_Assignment_
Transcribe the entries below with complete accuracy, excluding the pictures.

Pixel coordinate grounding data
################
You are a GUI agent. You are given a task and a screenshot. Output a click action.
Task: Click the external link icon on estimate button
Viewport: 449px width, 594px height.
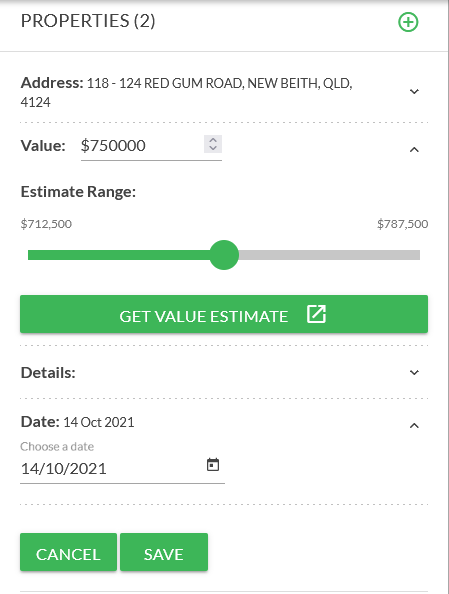pyautogui.click(x=316, y=314)
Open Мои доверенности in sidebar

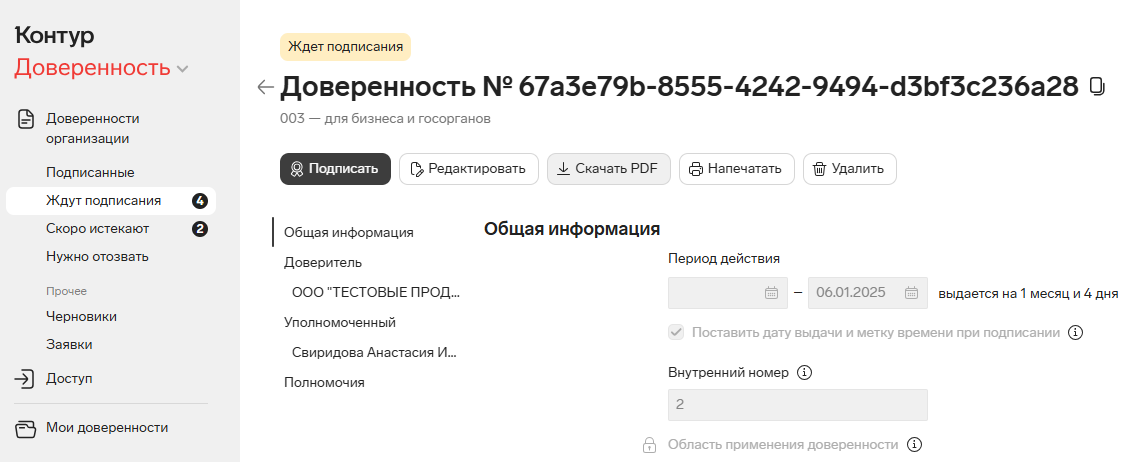click(107, 427)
################
_Problem solution_
You are a GUI agent. You are given a task and a screenshot. Output a click action.
Task: Click the external link icon on estimate button
Viewport: 449px width, 594px height.
pyautogui.click(x=316, y=314)
Open Мои доверенности in sidebar

click(107, 427)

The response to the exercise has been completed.